けど、口の悪さ以上に、ベッドの中では凶悪なほどに可愛い。
俺だけがそう言っているんじゃないってことを、俺が知っているくらいに、可愛くてモテまくっていた。
そんな男が今では俺だけにその姿を見せる。
ホントなら閉じ込めて誰にも見せないでおきたいけれど、そんなわけにはいかない。
志信の生業は役者だ。
毎日が嫉妬の連続。
自分でこんなに我慢強いとは思わなかった。
それもこれも、志信を手元にとどめたいがため。
マジで、そんだけ。
散々かわいい声を俺に聞かせて、熱を分け合った後、清めた身体も冷めないままに、志信は俺に密着する。
『だって、安心する』ってのが、かつての言い分。
お互いにまだ駆け出し以前だった。
何で食ってるって聞かれたらバイトって答えなきゃいけないほど、若かった頃。
付き合い始めて、お互いを本名で呼ぶのが照れくさかった頃。
安心しきった顔で密着されて、そのままもう一回なんてこともあったっけ。
今ではお互い落ち着いてきて、密着されたからって第2ラウンドに突入なんてこともなくなった。
だから、構わないといえば構わないんだけど。
でも今夜は、いつものように安心しきった顔を見せるかと思いきや、すりすりと俺の胸に顔を摺り寄せながら、難しい顔をしている。
何かをじっと考え込んでいる顔。
「志信?」
「ん?」
「どうした?」
返事が返ってくるってことは、まだそれほど考えに没頭してはいないってことだろうけど。
抱き合った後の幸せそうな様子を見たい俺としては、心配になるだろ。
くしゃりと髪をかきまぜてやると、ほう、と一つ息をついて志信が言った。
「うん……いや、やっぱないなと思って」
は?
ない?
散々抱き合った後の感想がないって、お前、それこそないだろう。
「あ、亨輔のことじゃないから」
固まった俺に気が付いたのか、慌てたように志信が言う。
「……そ、それは、よかった」
「じゃなくて、今きてる仕事でさベッドシーンがセリフあって。

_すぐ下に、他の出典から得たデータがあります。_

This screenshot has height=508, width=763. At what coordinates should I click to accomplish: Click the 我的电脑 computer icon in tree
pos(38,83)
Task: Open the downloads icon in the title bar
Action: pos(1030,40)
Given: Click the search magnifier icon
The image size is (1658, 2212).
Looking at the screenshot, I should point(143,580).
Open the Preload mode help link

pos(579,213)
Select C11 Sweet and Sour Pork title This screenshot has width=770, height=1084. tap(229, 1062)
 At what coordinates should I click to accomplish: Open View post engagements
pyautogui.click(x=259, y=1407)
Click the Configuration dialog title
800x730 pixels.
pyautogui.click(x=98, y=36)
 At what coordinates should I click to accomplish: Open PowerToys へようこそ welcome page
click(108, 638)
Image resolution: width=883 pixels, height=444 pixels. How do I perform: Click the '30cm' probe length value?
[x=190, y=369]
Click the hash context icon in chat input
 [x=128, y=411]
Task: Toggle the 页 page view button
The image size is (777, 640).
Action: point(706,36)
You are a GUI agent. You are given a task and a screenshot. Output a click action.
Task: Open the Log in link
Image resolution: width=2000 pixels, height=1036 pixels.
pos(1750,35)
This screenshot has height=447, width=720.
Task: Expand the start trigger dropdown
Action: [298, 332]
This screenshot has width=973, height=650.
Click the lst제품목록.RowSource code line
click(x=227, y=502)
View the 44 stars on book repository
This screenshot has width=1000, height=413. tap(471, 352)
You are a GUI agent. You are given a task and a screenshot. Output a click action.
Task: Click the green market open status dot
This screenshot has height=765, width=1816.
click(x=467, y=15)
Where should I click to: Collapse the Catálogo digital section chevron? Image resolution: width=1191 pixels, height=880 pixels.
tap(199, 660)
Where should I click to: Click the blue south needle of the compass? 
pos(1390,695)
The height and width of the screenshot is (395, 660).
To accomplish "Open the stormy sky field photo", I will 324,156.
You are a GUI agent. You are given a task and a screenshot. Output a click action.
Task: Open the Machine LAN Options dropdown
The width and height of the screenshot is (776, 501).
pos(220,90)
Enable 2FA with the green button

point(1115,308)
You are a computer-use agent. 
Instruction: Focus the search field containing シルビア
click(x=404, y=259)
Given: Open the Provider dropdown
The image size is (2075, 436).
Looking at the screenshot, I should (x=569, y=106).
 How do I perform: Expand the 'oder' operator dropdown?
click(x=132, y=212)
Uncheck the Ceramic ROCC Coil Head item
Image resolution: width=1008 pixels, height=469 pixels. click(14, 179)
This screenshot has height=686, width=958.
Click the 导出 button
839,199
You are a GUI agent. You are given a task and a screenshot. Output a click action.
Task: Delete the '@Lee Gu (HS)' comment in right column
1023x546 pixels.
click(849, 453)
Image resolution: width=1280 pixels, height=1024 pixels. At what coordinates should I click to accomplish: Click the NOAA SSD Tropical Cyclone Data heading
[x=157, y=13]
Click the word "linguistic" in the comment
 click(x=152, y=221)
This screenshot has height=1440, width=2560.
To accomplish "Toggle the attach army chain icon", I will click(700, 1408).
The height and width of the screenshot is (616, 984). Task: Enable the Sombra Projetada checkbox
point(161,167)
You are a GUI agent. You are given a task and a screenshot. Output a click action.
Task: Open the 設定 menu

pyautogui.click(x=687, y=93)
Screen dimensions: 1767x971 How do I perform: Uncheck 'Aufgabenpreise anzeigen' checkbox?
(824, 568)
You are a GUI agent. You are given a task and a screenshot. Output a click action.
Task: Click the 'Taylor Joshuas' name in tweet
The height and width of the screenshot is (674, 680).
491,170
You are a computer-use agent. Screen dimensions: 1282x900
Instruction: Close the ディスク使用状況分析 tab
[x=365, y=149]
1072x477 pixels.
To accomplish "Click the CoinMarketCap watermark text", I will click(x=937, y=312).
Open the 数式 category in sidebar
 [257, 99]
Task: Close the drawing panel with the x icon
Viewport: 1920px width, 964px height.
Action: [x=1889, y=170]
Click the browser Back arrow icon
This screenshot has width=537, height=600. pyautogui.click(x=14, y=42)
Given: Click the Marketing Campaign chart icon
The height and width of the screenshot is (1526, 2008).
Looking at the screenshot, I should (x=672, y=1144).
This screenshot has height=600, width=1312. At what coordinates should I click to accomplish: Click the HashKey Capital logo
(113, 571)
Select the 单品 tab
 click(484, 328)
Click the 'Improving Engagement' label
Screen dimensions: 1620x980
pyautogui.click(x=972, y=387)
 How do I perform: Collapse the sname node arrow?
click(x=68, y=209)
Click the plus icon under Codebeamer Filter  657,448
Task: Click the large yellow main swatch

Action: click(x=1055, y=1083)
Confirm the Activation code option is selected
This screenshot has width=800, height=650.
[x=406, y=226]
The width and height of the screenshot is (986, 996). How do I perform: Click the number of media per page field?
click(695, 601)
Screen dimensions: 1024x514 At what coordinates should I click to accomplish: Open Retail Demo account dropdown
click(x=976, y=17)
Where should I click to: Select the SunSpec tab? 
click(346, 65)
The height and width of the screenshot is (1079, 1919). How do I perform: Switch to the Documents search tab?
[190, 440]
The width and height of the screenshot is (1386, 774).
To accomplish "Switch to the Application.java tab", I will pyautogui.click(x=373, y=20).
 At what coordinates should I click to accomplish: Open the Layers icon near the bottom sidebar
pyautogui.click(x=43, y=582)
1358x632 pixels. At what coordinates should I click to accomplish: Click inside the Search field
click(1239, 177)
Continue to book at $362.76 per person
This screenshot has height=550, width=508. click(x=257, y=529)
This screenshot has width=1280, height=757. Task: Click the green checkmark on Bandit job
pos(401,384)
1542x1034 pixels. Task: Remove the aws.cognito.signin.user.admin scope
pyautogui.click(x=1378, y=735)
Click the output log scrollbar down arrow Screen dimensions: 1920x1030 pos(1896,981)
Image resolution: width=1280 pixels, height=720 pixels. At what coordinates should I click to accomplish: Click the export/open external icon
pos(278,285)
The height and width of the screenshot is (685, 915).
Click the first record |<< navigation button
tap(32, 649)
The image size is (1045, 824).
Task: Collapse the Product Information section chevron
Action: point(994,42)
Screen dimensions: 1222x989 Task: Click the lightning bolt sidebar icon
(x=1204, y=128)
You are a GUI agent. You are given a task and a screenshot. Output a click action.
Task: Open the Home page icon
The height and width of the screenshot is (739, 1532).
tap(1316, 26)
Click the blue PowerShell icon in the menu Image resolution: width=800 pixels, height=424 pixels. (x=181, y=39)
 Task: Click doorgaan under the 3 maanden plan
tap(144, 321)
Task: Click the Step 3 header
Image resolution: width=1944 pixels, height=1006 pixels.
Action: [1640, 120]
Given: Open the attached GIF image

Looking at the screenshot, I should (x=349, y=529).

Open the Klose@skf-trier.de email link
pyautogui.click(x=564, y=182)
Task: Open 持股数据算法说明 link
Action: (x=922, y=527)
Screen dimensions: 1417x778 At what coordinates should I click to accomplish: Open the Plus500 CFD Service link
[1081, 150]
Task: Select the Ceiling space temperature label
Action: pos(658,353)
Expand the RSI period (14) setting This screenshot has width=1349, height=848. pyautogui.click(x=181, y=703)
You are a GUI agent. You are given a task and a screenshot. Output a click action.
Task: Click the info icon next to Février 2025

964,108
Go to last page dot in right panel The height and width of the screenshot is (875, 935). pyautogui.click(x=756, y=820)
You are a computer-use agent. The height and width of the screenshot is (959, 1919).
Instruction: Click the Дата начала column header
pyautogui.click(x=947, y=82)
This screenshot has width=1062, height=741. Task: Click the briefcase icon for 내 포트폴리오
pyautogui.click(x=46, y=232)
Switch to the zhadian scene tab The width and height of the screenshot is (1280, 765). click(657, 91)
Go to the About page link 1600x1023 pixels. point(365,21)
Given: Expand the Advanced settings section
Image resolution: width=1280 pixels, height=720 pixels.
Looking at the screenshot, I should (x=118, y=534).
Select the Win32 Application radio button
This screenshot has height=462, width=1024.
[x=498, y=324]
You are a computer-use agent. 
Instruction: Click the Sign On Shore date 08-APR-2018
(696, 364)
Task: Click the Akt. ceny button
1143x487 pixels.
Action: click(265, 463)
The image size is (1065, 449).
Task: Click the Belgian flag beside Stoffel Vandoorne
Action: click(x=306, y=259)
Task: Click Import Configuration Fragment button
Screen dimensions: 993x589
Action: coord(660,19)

やたらと『いや』とか『だめ』とかってセリフあんのな」
「は?」
ベッドシーンが、やたら、ある……?
やたらあるって、どんな仕事受けてんだお前?
お互いに協力してはいるけど、それぞれに受けた仕事に就いてはあんまり口を挟まないようにしてる。
してるけど、ちょっと待て。
それはちょっとどうかと思うって、言っていいかな?
「あ、顔出しじゃなくて何でか声だけの仕事で、相手役も男なんだけどさ」
「はあ」
「それを舌っ足らずな感じでかわいく、とか演出されるんだけど、やっぱありえねーわと思って」
「そうなのか?」
「誰の趣味なんかわからねえけど、きっと、経験不足だな」
一人で考え込んで、一人でしゃべって、一人で納得して。
この上なく俺のツボな顔で笑って、志信が言った。
「俺、亨輔とヤってる時にそんなの言えねえもん。亨輔、本気で聞き入れちゃいそうだし、マジで途中で止められたらこっちも困るし」
……。
誰かこの凶悪なエロ魔人を止めてください。
考え事に納得がいったからか、満足しきったような顔で寝る体勢にはいった志信に、俺が言えたのはこれだけだった。